- **課題の内容**:
a. ドチョンクの文章で「ドバイの高級チョコレートを想起させる名称」から始まる段落を、大事な点を残して箇条書きにしてください。
b. ドチョンクの文章の続きを書いてください。

- **本文**:
....................

大ヒットの裏に韓国経済の悩みあり
ウォン安と物価高で海外旅行は遠のき、「大きな贅沢」は控えられがちだ。
その中で、ドチョンクは「スモール・ラグジュアリー」として受け止められている。
ドバイの高級チョコレートを想起させる名称、ピスタチオを惜しみなく使ったプレミアム感、写真映えする見た目。日常の延長線上で手に入る非日常が、若者の心をつかんだ。
消費者心理を研究するある専門家は、この現象を「リップスティック効果」と重ねて説明している。
景気後退期に現れがちな、高額消費を避けつつ比較的手頃な価格の贅沢品(口紅など)に満足を求める心理だ。
高級バッグや海外旅行の代わりに、数千ウォンのスイーツで満たされる。ドチョンクは、その象徴というのである。
この熱狂を最も素早くビジネスに転換したのが、韓国のコンビニエンスストア各社だ。

....................

- **提供資料**:
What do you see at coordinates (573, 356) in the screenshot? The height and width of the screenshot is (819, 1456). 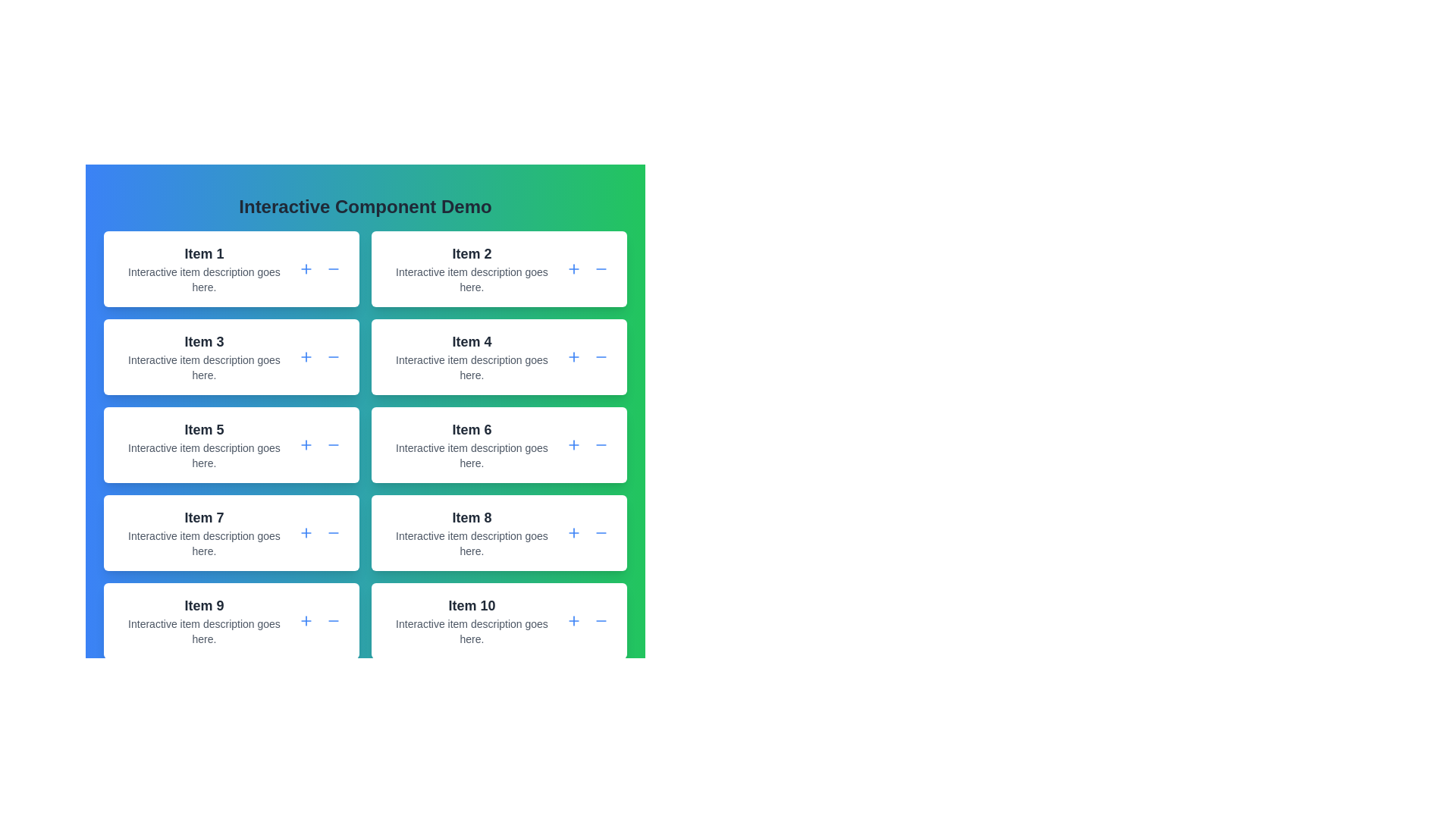 I see `the 'add' icon button located in the upper-right corner of the 'Item 4' card` at bounding box center [573, 356].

....................

- **各問の答え**:
a.
- 名前がドバイの高級チョコレートを思わせる
- ピスタチオをたっぷり使っていて高級感がある
- 見た目が写真映えする
- 日常の中で手に入る非日常として、若者に受けた

b.
「CU」、「GS25」、「セブンイレブン」、「イーマート24」は、ドチョンクをモチーフにしたチョコボール、ブラウニー、餅スイーツを次々に投入。店舗ごとに「完売商品」を競う構図が生まれている。
GS25では関連商品が2カ月間で100万個以上、CUの商品も累計180万個を突破したと報じられた。
コンビニにとってドチョンクは、もはや単なるヒット商品ではなく、「流行を素早く形にする力」を示すショーケースとなっている。